The operator of a geothermal plant has to pay special attention to the reinjection of the cooled-down thermal water into the respective porous and permeable layer, as economic operation is guaranteed only when the thermal water can be reinjected over longer periods of time at little expenditure of energy, i.e., no blockings occur in the injection horizon.  

Originally, reinjection serves for disposal of waste water, recently however, it has become an important mean for reservoir management - injection of cooled-down geothermal water back into the producing formation is a procedure that maintains reservoir pressure and increases energy extraction efficiency.

At the same time, safe reinjection of low-enthalpy geothermal fluid into sandstone has not been successful for a long time, and has set a very serious professional problem impeding the utilization of geothermal energy.

First tests for reinjection into sandstone began in the early 1980s in Germany and France, hitting against serious difficulties.
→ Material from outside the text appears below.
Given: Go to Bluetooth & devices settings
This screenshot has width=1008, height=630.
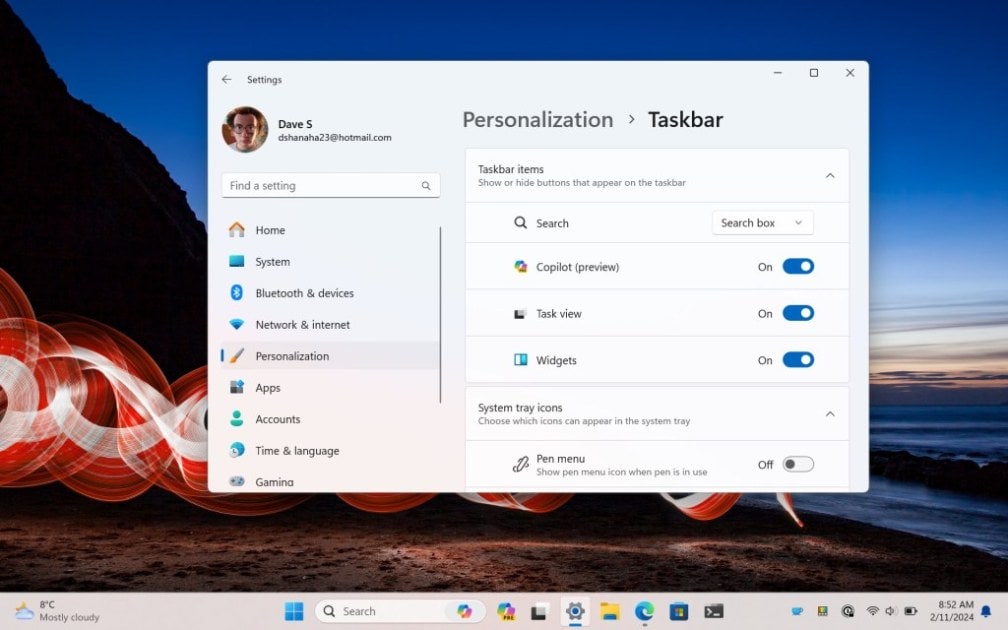Looking at the screenshot, I should tap(304, 293).
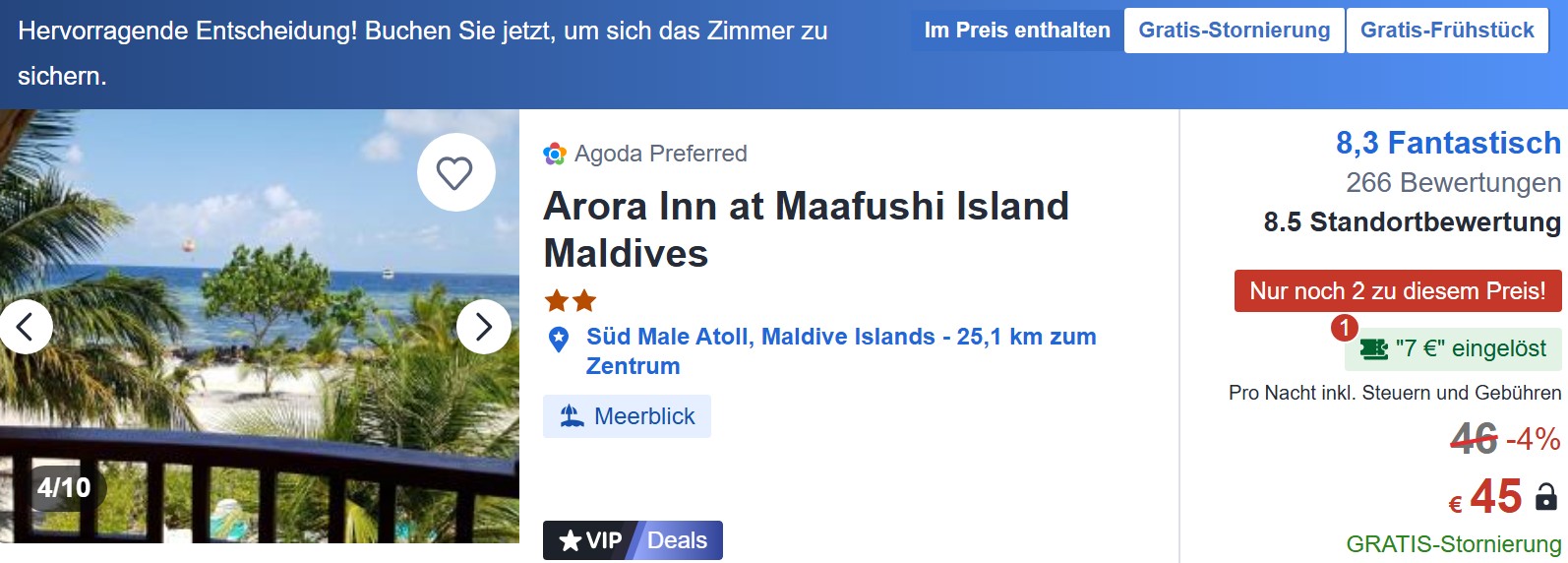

Reinjection will namely lead to severe well and formation damage when dealing with fine grained, matrix type, more or less consolidated clastic deposits including sand, sandstone and clayey interbedded sequences as encountered in detrital continental, and fluvio-deltaic sedimentary environments which take an important share of the European geothermal resource.

As a matter of fact fast plugging kinetics have been experienced in several injection wells drilled in the early 1980’s in Paris basin triassic sandstone which caused these objectives to be abandoned. In those cases well impairment was attributed to odd completions, particle invasion and gas entrapment among others. At the same time, the utilization of reinjection is required for the sustainable, environmentally friendly exploitation of geothermal energy in the South Great Plain.7 

The main difficulty of reinjection into sandstone is the poor permeability. Well and formation impairment caused by water injection is a consequence of one or several of the damaging factors listed below:

  1. chemical incompatibility between injected and formation (native) fluids;

  2. microbiological effects;

  3. water sensitivity of sandstones;

  4. suspended solids (fines, corrosion products, scale);

  5. fines migration within the injected formation;

  6. trapped gases;

  7. air contamination;

  8. non compatible chemical additives and inhibitors;

  9. thermodynamic changes induced by the injection process;

  10.  injection flow rates;

inadequate well completion.

Investigations into clastic sediments show that the potential injectivity index (i.e., the thermal water injection flow rate which is possible at a certain pressure) can be concluded from the results of the geo-scientific investigations and the production tests.For the selection and assessment of such a site, geological and geo-hydrologic parameters of the underground as well as the adequate dimensioning of the drilling installation, of the surface loop and the economic profitability of the entire plant have to be properly considered.  

As stressed by various authors, the precise mechanisms, which make injectivity indexes drop, are not entirely understood. As a result, carefully designed and operated field tests and laboratory experiments on formation cores are required to secure reliable water injection programmes.  

With both international and domestic examples proving that the injection of thermal waters into porous reservoirs is technically manageable, it is a fact that neither a practical know how, nor a professionally grounded and formalized policy is available at the moment, with the use of which the success of projects applying reinjection into sandstone can be guaranteed.